Yapılacak İşler =>
1. Kaygusuz Abdal hakkındaki metnin "Ekesiye biçesiye, her" ile "KAYGUSUZ cümlenizi selamladı." arasındaki bölümünü, her iki uç dahil, birebir yineleyiniz.
2. Girdilerin başından "Action: (307, 356)" ifadesini içeren satıra kadar olan satırları (bu satır dahil), boş satırları atlayarak her satıra bir dize düşecek şekilde bir JSON listesine dönüştürünüz. Yalnızca bu satırları ele alınız.

Verilen Metin =>
....

KAYGUSUZ der ki: “Cümlesi beni
hatalı kıldılar, her kulun hatasını bana yüklediler. Ne
var ki; suçlayan beden ağırlığına, onlar düştüler. Ben; aldığım,
‘EYVALLAH.’ dediğim yük için, bir mertebe yükseldim. Dünyada bilmedim,
bileydim yüklenmezdim. Elbet başkasının günahına değil, sevabına
ortak olmak dilerdim. ALLAH’ımı hep beraber, bulmak isterdim.”

KAYGUSUZ der ki: “ ‘Ne oldum, ne olsam?’ demezsen, ben gibi kayguyu silersin. O verdi, O gönderdi,
O çağıracak, bana ne kaldı düşünecek.”

(Resim verildi: KAYGUSUZ ABDAL) Dumansız
olduğuna,
amansız bulduğuna
şahit
istemedi.
Bilenin bildiğine,
görenin yorduğuna ortak
olmadı. ‘Olduğum gibi,
bildiğim kadar.’ dedi,
sevdi
sevildi,
sevdiğine sevindi. “Yerimi sorarlar,
adımı
ararlar,
gelene yorarlar.
Ne gelenden, ne durandandır;
sevabına
ortak arayandandır.”
"Serden aldım, yağmur dedim, rahmeti çamurda buldum.
Ekesiye biçesiye, her damlası akasıya." dedi, KAYGUSUZ selamladı.

"Elden ayaktan,
yüzden düzden aradığım şekli sordum." dedi, "Aynayı görsen,
aynada kendini sorsan; KAYGUSUZ yanlışta mı, yanılıp kaynaşta mı? 'Değil.' desem, rüyamı bilsem, dağ ile ovayı bir
tutardım, hataya düştüm diye dağı pamuk misali ovaya atardım. Sorguya rüyamda düştüm, günlerce uykudan kaçtım, yapıcı olanı
seçtim." dedi, KAYGUSUZ cümlenizi selamladı.

....

[Çıkarılmış veri girdileri]
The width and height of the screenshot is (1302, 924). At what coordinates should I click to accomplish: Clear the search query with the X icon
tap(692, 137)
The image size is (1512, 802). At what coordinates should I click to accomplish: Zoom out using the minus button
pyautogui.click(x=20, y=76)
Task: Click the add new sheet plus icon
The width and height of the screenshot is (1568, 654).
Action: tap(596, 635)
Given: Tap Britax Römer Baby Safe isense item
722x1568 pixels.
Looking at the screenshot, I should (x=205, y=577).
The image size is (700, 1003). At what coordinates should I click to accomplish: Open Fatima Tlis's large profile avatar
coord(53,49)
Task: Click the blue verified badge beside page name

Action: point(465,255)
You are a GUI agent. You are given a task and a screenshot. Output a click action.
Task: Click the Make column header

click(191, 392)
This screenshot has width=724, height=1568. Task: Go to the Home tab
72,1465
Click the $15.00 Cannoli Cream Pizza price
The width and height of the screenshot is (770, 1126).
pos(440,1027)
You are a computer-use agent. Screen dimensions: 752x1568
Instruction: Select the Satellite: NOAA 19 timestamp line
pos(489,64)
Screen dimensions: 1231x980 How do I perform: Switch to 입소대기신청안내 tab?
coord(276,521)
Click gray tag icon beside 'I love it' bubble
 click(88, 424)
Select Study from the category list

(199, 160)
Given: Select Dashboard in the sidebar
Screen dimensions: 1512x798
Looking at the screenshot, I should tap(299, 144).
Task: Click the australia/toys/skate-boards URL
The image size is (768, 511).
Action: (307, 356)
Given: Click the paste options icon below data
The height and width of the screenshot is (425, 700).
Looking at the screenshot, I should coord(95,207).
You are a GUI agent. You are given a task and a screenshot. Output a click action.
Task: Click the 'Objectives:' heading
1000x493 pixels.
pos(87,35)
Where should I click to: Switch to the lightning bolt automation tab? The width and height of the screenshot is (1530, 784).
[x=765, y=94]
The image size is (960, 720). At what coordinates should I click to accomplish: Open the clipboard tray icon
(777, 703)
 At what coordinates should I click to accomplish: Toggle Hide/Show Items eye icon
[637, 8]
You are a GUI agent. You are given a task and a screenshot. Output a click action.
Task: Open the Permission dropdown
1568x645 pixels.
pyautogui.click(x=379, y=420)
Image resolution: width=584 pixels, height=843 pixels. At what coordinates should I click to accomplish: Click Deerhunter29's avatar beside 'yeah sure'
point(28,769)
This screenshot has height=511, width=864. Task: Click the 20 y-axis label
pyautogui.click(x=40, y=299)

....

Görevlere Göre Çıktılar =>
1.
Ekesiye biçesiye, her damlası akasıya." dedi, KAYGUSUZ selamladı.

"Elden ayaktan,
yüzden düzden aradığım şekli sordum." dedi, "Aynayı görsen,
aynada kendini sorsan; KAYGUSUZ yanlışta mı, yanılıp kaynaşta mı? 'Değil.' desem, rüyamı bilsem, dağ ile ovayı bir
tutardım, hataya düştüm diye dağı pamuk misali ovaya atardım. Sorguya rüyamda düştüm, günlerce uykudan kaçtım, yapıcı olanı
seçtim." dedi, KAYGUSUZ cümlenizi selamladı.

2.
[
  "The width and height of the screenshot is (1302, 924). At what coordinates should I click to accomplish: Clear the search query with the X icon",
  "tap(692, 137)",
  "The image size is (1512, 802). At what coordinates should I click to accomplish: Zoom out using the minus button",
  "pyautogui.click(x=20, y=76)",
  "Task: Click the add new sheet plus icon",
  "The width and height of the screenshot is (1568, 654).",
  "Action: tap(596, 635)",
  "Given: Tap Britax Römer Baby Safe isense item",
  "722x1568 pixels.",
  "Looking at the screenshot, I should (x=205, y=577).",
  "The image size is (700, 1003). At what coordinates should I click to accomplish: Open Fatima Tlis's large profile avatar",
  "coord(53,49)",
  "Task: Click the blue verified badge beside page name",
  "Action: point(465,255)",
  "You are a GUI agent. You are given a task and a screenshot. Output a click action.",
  "Task: Click the Make column header",
  "click(191, 392)",
  "This screenshot has width=724, height=1568. Task: Go to the Home tab",
  "72,1465",
  "Click the $15.00 Cannoli Cream Pizza price",
  "The width and height of the screenshot is (770, 1126).",
  "pos(440,1027)",
  "You are a computer-use agent. Screen dimensions: 752x1568",
  "Instruction: Select the Satellite: NOAA 19 timestamp line",
  "pos(489,64)",
  "Screen dimensions: 1231x980 How do I perform: Switch to 입소대기신청안내 tab?",
  "coord(276,521)",
  "Click gray tag icon beside 'I love it' bubble",
  " click(88, 424)",
  "Select Study from the category list",
  "(199, 160)",
  "Given: Select Dashboard in the sidebar",
  "Screen dimensions: 1512x798",
  "Looking at the screenshot, I should tap(299, 144).",
  "Task: Click the australia/toys/skate-boards URL",
  "The image size is (768, 511).",
  "Action: (307, 356)"
]